With their roots in famous speakers and pro audio, these headphones deliver serious bass, and so musically they should be celebrated way beyond the studio or rehearsal room
Products find their way to me for review in a variety of ways: some come as the result of a press release or are spotted at a show; others arrive as the result of a phone call from a manufacture or distributor; and very rarely does the process involve going to a jazz gig, clocking the unusual rig being used by the celebrity bass player over whom one’s better half is going all silly, finding out who makes it, realising he has a illustrious past (and present), and finally noting that the same company also makes an intriguing set of headphones.
OK, so not very rarely – just this once. We went with a friend in the industry to see composer/bandleader Kyle Eastwood (yes, son of…) play with his band for a second time at the excellent Watermill Jazz Club in leafy Dorking. Mrs E was even more starstruck than she had been the first time, so while she was getting her CD signed during the interval between sets, industry friend and I fell into conversation about the bass amp and speakers Eastwood was using.
Yes, that sad!
Y’see, Eastwood – like a number of leading bass players – uses not a huge rig with a quartet of 12in drivers in the cabinet, but a neat little set up using multiple miniature drivers to give the air-shifting power of fewer big cones, but without all the looseness and challenges of shifting and stopping dinner-plate sized diaphragms.
Tiny drivers, big bass
Interesting, and boy did the set-up sound good, so the morning after the gig before was spent in some internet research and – aha! – the rig was from Phil Jones Bass, and those little 5in drivers were the PJB NeoPower units: neodymium magnets to give the motor power, proprietary cones, and said to be good from 25Hz through to 15kHz.
Yes, that Phil Jones: British, bass player, founder of Acoustic Energy (in small premises just up the road from my grandparents’ house), designer of classics such as the original AE1 (with even smaller woofers!) and now based in St Louis, Missouri, where he runs Phil Jones Pure Sound, encompassing both the PJB pro equipment and the AAD speaker brand for home use.
And he explains the small driver philisophy like this: ‘Traditional bass myth glorified large drivers. On the surface, this seems sensible. Large drivers equal big sound and low bass. But look more closely. Like a heavyweight fighter, the big driver is inherently ponderous. It isn’t quick on its feet. It’s slow to start, even slower to stop. Its large cone is prone to flexing and distortion. It’s a kind of Neanderthal, brute and primitive – a slightly dazed clobber.

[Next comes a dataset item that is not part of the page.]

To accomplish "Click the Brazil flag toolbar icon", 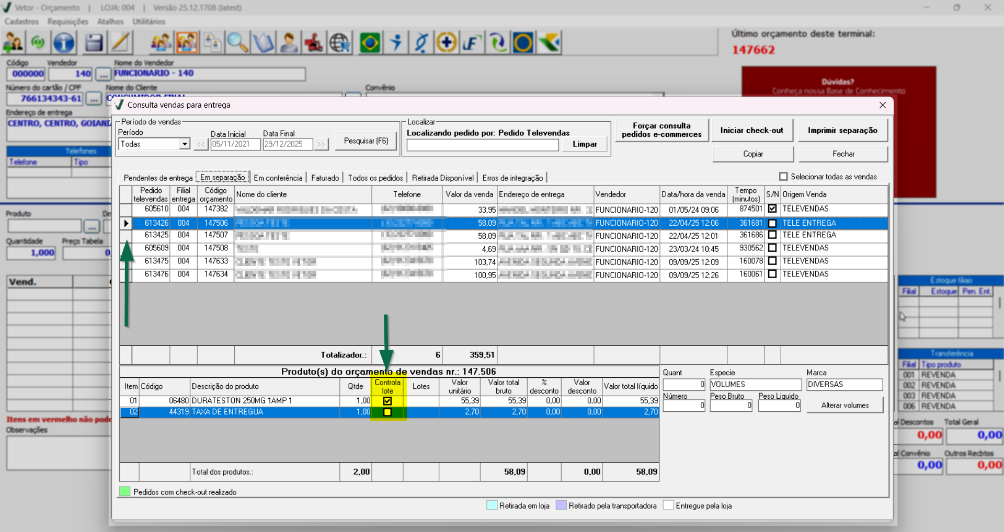I will pyautogui.click(x=370, y=42).
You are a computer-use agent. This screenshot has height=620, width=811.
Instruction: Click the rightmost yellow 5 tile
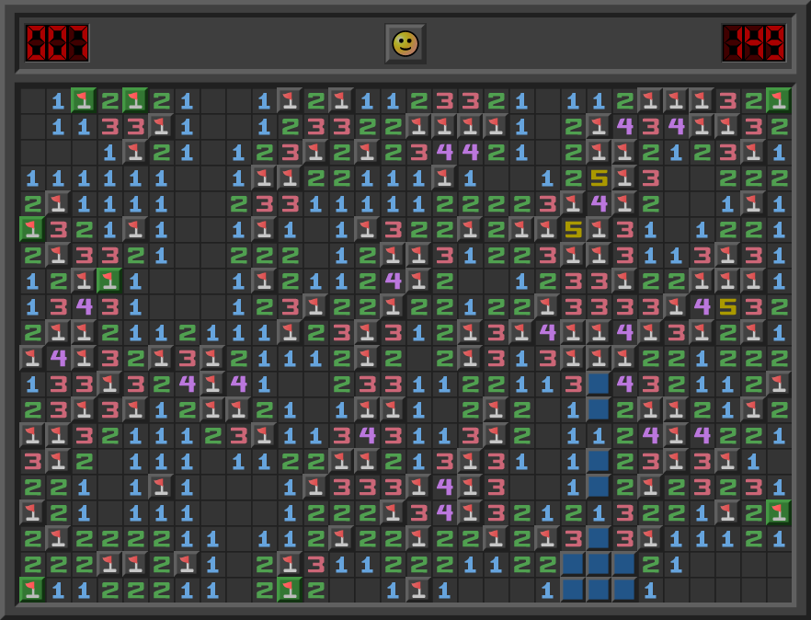(727, 306)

Phil Jones Piranha cabinets bring the true science of bass into the 21st century. They use large numbers of small drivers. How can small drivers reproduce bass? It’s surprising but pretty straightforward. Their output simply drops off more rapidly with distance. But parallel enough of them and they’re like a swarm of bloodthirsty Piranhas. Now their combined surface area equals or exceeds that of a single big woofer.
‘More importantly, an armada of motors powers this aggregate compound driver. The combined voice coils and magnets of all [the] individual drive units exert far superior control than the single motor of the equivalent giant woofer.
‘By sharing the workload, each driver operates only in the optimised part of its power band where torque is greatest. It never approaches redline where dynamic compression limits all conventional designs like the proverbial brick wall.
‘The result? Blinding reflexes. Stop and go with Swiss precision. True responsiveness of the cone translates the subtlest of input changes into real-time signal. No delay, no rhythmic drag, no woolliness.’
Now I don’t play an instrument, let alone a bass, but even I find the PJB pro gear irrationally covetable. There’s the little Briefcase amp/speaker combo, using two of the PJB drivers and a 100W amp in a package just 15.5 x 6.7 x 17.3 inch (H x W x D) and with a carry handle on the top (hence the name), or the even smaller Bass Cub (right), with a similar driver/amp configuration in a package weighing just 6kg.
And let’s not go there with the striking Roadcase model, with a 750W amp and no fewer than twelve of the PJB drivers (ten firing forwards, two angled upwards). Think ‘bass amp’ and look at all those drivers and you’d think it was a tower, whereas in fact it stands less than a metre tall.
And he has a pair of headphones, designed for bass-players (but not just for bass-players), which is what you see before you here. The same company behind all these bass amps and speakers, and systems for other instruments, too, has users including the aforementioned Mr Eastwood, Pino Palladino, Nathan East, pianist Bob James – and makes the H-850 headphones, yours from around £80.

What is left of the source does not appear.